=== What you are asked to do ===
Return the rows unchanged, starting at the line that contains "Given: Advance to the next page arrow" and stopping after the line that contains "Action: click(x=604, y=843)".

Items drawn from a data source:

* BEGIN *

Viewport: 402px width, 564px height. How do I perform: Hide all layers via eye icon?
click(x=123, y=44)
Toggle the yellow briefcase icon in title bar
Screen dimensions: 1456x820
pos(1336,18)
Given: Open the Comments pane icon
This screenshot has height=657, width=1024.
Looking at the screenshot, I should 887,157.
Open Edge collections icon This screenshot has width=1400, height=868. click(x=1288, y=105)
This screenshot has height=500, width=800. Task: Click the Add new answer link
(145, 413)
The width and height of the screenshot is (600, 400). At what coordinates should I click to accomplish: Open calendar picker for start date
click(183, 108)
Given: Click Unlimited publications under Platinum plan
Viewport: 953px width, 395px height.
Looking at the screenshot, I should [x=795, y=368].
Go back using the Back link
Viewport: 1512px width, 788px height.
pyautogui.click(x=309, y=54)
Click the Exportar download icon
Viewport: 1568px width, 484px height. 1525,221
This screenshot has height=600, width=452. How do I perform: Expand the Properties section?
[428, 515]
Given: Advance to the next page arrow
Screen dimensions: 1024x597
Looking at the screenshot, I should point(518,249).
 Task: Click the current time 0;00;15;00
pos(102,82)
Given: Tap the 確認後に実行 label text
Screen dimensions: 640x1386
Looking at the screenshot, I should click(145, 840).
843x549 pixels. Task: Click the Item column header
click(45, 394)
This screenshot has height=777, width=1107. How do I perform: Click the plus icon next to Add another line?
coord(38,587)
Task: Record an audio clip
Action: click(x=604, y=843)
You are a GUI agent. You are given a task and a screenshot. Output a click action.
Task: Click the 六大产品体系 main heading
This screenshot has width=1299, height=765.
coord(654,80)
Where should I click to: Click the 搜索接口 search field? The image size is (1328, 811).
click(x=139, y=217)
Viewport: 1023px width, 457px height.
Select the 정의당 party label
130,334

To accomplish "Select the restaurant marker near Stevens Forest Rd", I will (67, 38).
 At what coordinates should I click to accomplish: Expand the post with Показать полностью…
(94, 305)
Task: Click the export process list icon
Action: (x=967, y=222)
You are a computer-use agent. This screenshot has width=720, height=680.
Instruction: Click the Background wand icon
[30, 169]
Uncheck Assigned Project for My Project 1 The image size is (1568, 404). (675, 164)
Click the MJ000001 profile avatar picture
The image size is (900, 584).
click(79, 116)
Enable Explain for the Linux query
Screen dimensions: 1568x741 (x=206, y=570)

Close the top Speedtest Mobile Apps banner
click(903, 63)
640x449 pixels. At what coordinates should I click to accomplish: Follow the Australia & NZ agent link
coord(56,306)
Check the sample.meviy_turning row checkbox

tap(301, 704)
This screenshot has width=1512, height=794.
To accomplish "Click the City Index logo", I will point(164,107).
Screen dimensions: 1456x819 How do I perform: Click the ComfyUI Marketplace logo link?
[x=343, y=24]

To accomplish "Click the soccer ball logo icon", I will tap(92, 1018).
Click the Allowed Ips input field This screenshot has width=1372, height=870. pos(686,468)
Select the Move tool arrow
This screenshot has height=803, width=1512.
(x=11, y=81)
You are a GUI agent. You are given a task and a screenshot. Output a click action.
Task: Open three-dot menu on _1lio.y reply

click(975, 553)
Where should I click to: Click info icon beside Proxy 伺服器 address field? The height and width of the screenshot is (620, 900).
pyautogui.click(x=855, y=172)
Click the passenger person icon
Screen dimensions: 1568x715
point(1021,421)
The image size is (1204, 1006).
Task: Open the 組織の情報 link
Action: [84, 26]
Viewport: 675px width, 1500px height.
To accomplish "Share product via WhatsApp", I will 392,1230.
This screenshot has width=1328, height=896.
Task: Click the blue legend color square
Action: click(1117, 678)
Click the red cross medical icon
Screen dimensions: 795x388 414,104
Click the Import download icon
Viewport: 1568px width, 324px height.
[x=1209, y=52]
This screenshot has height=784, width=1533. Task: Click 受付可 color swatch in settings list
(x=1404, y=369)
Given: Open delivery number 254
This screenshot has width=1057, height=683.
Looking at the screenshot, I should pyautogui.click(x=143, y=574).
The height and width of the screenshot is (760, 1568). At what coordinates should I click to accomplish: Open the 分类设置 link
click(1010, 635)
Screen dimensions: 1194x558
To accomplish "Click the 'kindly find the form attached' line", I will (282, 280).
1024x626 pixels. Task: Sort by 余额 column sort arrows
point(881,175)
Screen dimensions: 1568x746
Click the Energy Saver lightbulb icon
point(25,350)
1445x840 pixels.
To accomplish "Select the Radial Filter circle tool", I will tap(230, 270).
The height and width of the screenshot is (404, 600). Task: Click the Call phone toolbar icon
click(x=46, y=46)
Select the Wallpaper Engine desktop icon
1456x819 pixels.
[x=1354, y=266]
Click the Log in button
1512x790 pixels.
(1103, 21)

* END *

=== Correct result ===
Given: Advance to the next page arrow
Screen dimensions: 1024x597
Looking at the screenshot, I should point(518,249).
 Task: Click the current time 0;00;15;00
pos(102,82)
Given: Tap the 確認後に実行 label text
Screen dimensions: 640x1386
Looking at the screenshot, I should click(145, 840).
843x549 pixels. Task: Click the Item column header
click(45, 394)
This screenshot has height=777, width=1107. How do I perform: Click the plus icon next to Add another line?
coord(38,587)
Task: Record an audio clip
Action: click(x=604, y=843)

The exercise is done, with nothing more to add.